International law prohibits payment for any live human matter and this includes human eggs and sperm. As the procedure for harvesting eggs is time-consuming and of some discomfort, donors are generally reimbursed for their time and all associated medical bills. Clinics may not pay for the eggs they harvest and they also may not charge infertile couples for the eggs that they have donated to them.

Van Waart, who together with her husband Dr Johannes van Waart, own Wijnland Fertility Clinic in Cape Town, said that young women should avoid travelling overseas to donate their eggs.

“Falling ill in a far-off country is bad enough but the complications arising from hyper-stimulation or infection can be life-threatening. What’s more the lines can become blurred in terms of a patient’s legal status and questions may arise about whether the cost of medical care will be covered by the donor’s medical cover whilst out of the country and after having put themselves at risk.”

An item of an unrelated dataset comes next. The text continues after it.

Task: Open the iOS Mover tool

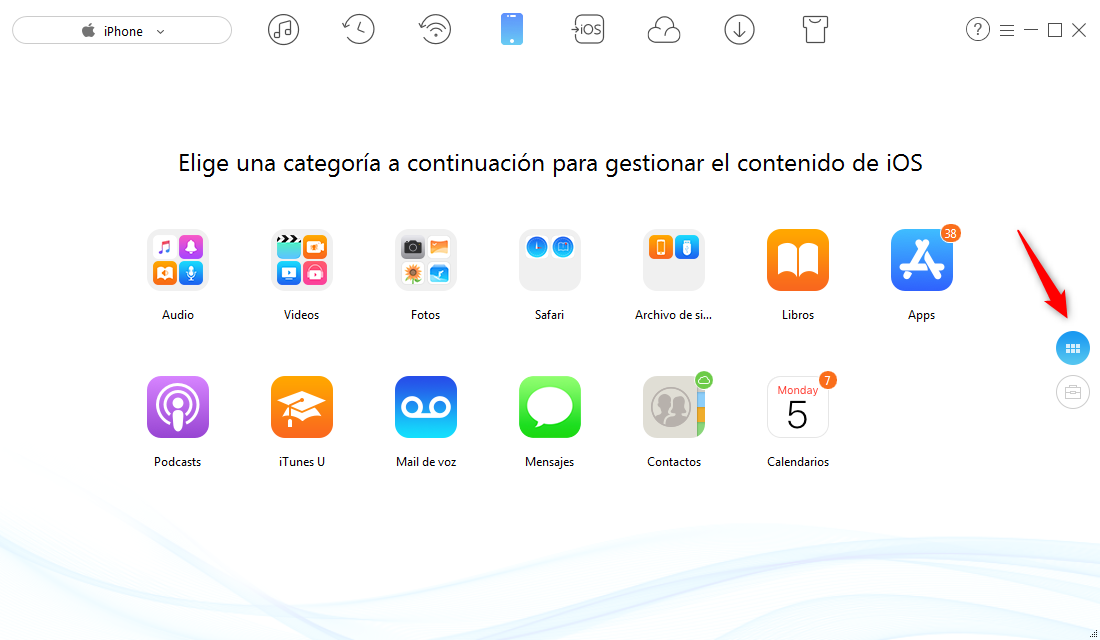Action: tap(588, 29)
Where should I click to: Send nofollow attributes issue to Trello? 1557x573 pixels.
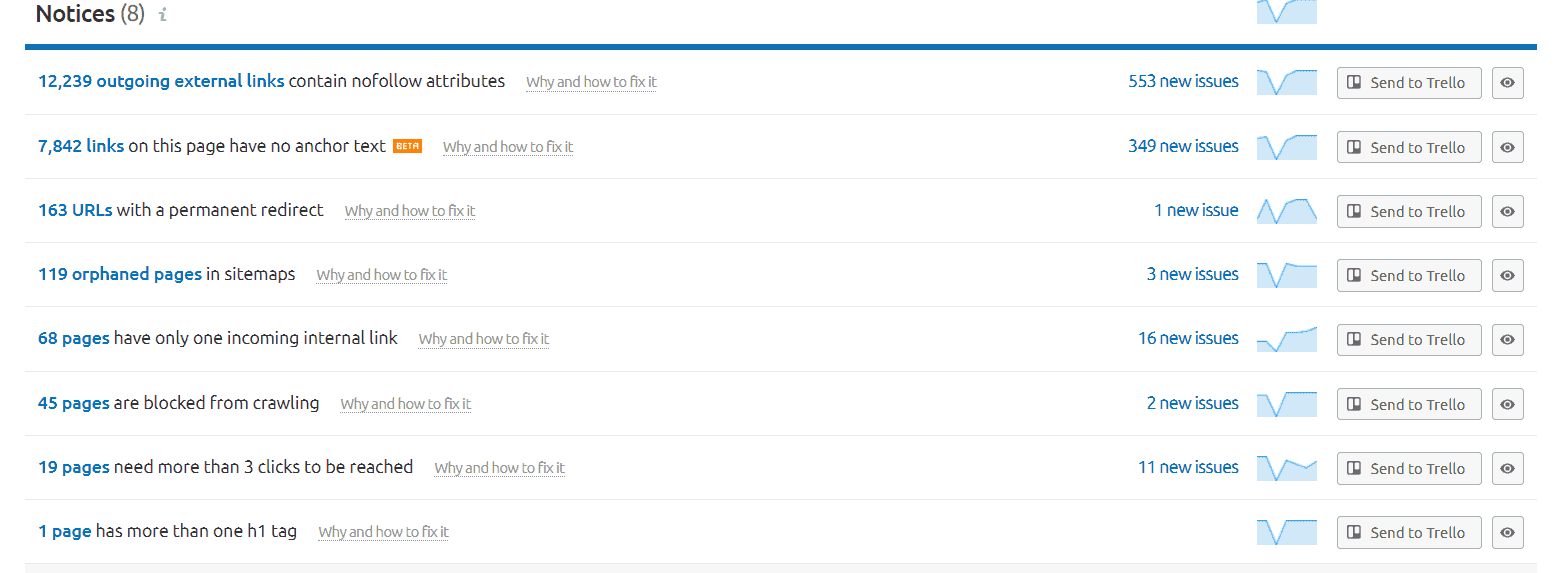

“In the case of egg donors who become ill due to improper medical care or unprofessional procedures, there is a lot of fear about the physical side effects. Patients that I see after such incidents worry about whether they have suffered physical damage resulting in their being unable to conceive their own baby one day and fears arise about where their donated eggs will end up. Deep regret emerges and sometimes the symptoms of post-traumatic stress disorder present themselves,” she said.

Van Waart also advised that anyone wishing to donate their eggs or sperm should be provided with counselling around the legal and emotional implications of doing so.